Twenty-four hours a day, the calls flood in from 18 geographic regions and four traffic divisions across the city.
They end up in the bowels of City Hall East, four floors underground in a bomb shelter that serves as the headquarters for the Communications Division. “It’s kinda like ‘Get Smart,’ ” muses emergency operator Elaine Owens. “You go through all these doors . . . and you end up at a phone.”
The calls range from the tragic to the absurd. In an average 24-hour period, the division will answer nearly 14,000 calls.
There have been calls to report loud birds, broken toasters and failed relationships. Then there are the kids. “We can tell you what time the kids get out of school, because they go down the street and dial 911 from every pay phone,” says senior police service representative Spencer Leafdale.

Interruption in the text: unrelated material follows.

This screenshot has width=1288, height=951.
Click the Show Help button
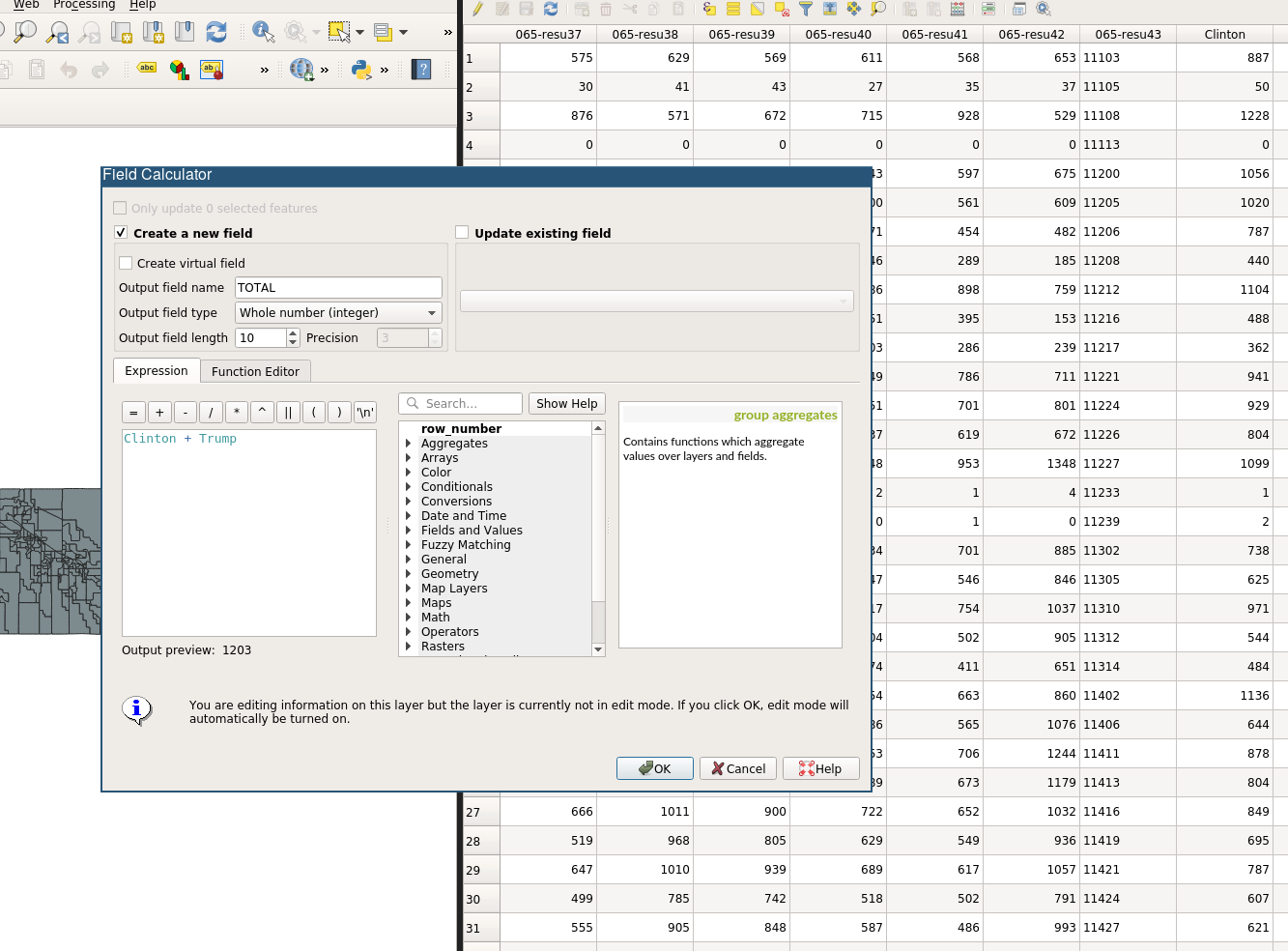coord(566,404)
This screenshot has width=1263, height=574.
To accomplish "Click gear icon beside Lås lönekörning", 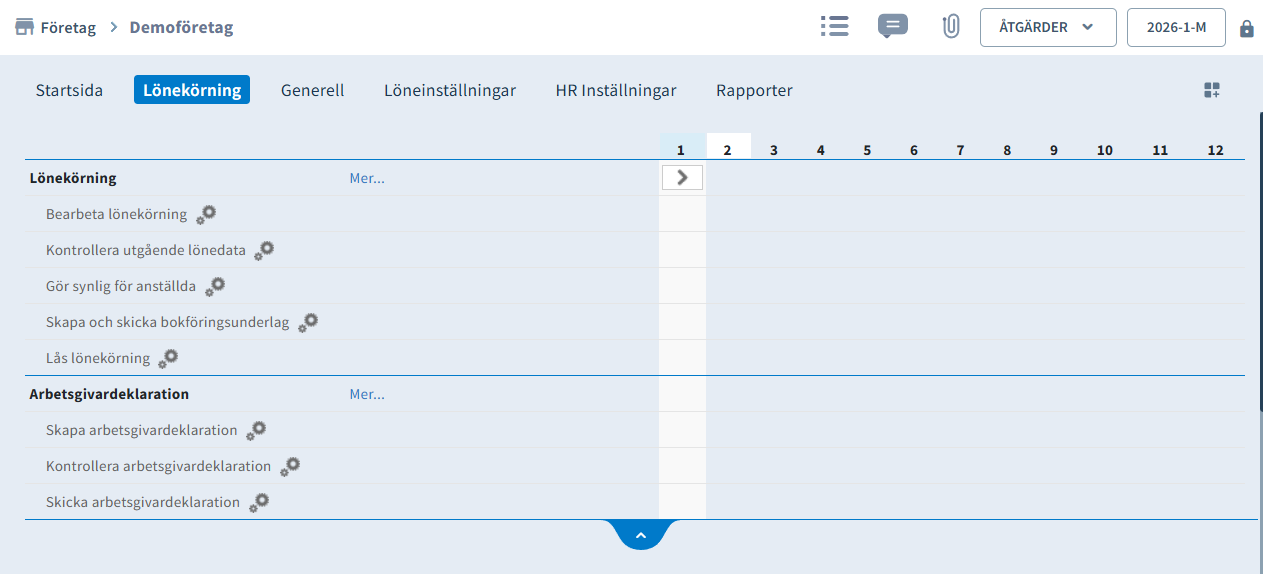I will tap(168, 358).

On a recent night, a preteen boy called with a request: He wanted a date. Unhindered by shyness, he described exactly what would happen if the operator were to join him. All the while, his address was lit up on her computer screen.
“You want a cop to come visit you, little man?” she asked.
The boy hung up.
“We get these calls all the time,” the emergency operator said matter-of-factly.
It is the “5150s,” the division moniker for the mentally ill, that become the stuff of legend within the department. A man they dub “Kojak” calls with false reports of espionage, while “Cat Lady” enjoys chatting about her cat’s play habits. “Singing Sam the Harmonica Man,” now deceased, often called to play his soul harp and sing the blues.
“It’s unfortunate that crazy calls load the system down, but on the other hand, it can be entertaining. It breaks up the evening,” Owens says.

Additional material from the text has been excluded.